## What you should do
Repeat every record exactly as given.

## Input for this task

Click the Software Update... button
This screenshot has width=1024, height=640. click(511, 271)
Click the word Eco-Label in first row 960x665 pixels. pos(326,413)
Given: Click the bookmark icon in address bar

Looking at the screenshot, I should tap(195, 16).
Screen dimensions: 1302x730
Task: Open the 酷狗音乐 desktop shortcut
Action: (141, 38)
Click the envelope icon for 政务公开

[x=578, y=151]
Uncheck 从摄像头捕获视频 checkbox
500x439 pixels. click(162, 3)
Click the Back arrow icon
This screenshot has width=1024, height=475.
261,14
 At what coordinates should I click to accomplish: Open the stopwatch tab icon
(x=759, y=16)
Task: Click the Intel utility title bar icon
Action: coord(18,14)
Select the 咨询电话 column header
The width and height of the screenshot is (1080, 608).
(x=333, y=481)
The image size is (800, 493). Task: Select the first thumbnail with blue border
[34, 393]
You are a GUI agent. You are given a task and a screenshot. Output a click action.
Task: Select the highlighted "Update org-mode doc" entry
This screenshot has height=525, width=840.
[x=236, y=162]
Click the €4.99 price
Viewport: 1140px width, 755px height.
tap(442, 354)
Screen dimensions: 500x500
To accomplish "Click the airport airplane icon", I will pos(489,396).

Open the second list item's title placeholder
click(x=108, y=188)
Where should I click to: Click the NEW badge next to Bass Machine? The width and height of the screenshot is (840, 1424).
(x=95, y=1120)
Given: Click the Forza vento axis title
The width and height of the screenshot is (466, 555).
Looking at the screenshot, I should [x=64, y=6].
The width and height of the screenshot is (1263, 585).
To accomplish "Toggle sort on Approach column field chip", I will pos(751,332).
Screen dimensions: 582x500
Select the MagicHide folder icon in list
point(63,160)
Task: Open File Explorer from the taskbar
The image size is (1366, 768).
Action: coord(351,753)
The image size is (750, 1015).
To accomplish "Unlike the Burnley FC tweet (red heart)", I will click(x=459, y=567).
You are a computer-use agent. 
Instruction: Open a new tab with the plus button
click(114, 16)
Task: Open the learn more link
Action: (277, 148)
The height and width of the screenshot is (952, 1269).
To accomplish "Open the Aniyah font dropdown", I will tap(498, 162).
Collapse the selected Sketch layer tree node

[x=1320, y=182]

## Written response
Click the Software Update... button
This screenshot has width=1024, height=640. click(511, 271)
Click the word Eco-Label in first row 960x665 pixels. pos(326,413)
Given: Click the bookmark icon in address bar

Looking at the screenshot, I should tap(195, 16).
Screen dimensions: 1302x730
Task: Open the 酷狗音乐 desktop shortcut
Action: (141, 38)
Click the envelope icon for 政务公开

[x=578, y=151]
Uncheck 从摄像头捕获视频 checkbox
500x439 pixels. click(162, 3)
Click the Back arrow icon
This screenshot has width=1024, height=475.
261,14
 At what coordinates should I click to accomplish: Open the stopwatch tab icon
(x=759, y=16)
Task: Click the Intel utility title bar icon
Action: coord(18,14)
Select the 咨询电话 column header
The width and height of the screenshot is (1080, 608).
(x=333, y=481)
The image size is (800, 493). Task: Select the first thumbnail with blue border
[34, 393]
You are a GUI agent. You are given a task and a screenshot. Output a click action.
Task: Select the highlighted "Update org-mode doc" entry
This screenshot has height=525, width=840.
[x=236, y=162]
Click the €4.99 price
Viewport: 1140px width, 755px height.
tap(442, 354)
Screen dimensions: 500x500
To accomplish "Click the airport airplane icon", I will pos(489,396).

Open the second list item's title placeholder
click(x=108, y=188)
Where should I click to: Click the NEW badge next to Bass Machine? The width and height of the screenshot is (840, 1424).
(x=95, y=1120)
Given: Click the Forza vento axis title
The width and height of the screenshot is (466, 555).
Looking at the screenshot, I should [x=64, y=6].
The width and height of the screenshot is (1263, 585).
To accomplish "Toggle sort on Approach column field chip", I will pos(751,332).
Screen dimensions: 582x500
Select the MagicHide folder icon in list
point(63,160)
Task: Open File Explorer from the taskbar
The image size is (1366, 768).
Action: coord(351,753)
The image size is (750, 1015).
To accomplish "Unlike the Burnley FC tweet (red heart)", I will click(x=459, y=567).
You are a computer-use agent. 
Instruction: Open a new tab with the plus button
click(114, 16)
Task: Open the learn more link
Action: (277, 148)
The height and width of the screenshot is (952, 1269).
To accomplish "Open the Aniyah font dropdown", I will tap(498, 162).
Collapse the selected Sketch layer tree node

[x=1320, y=182]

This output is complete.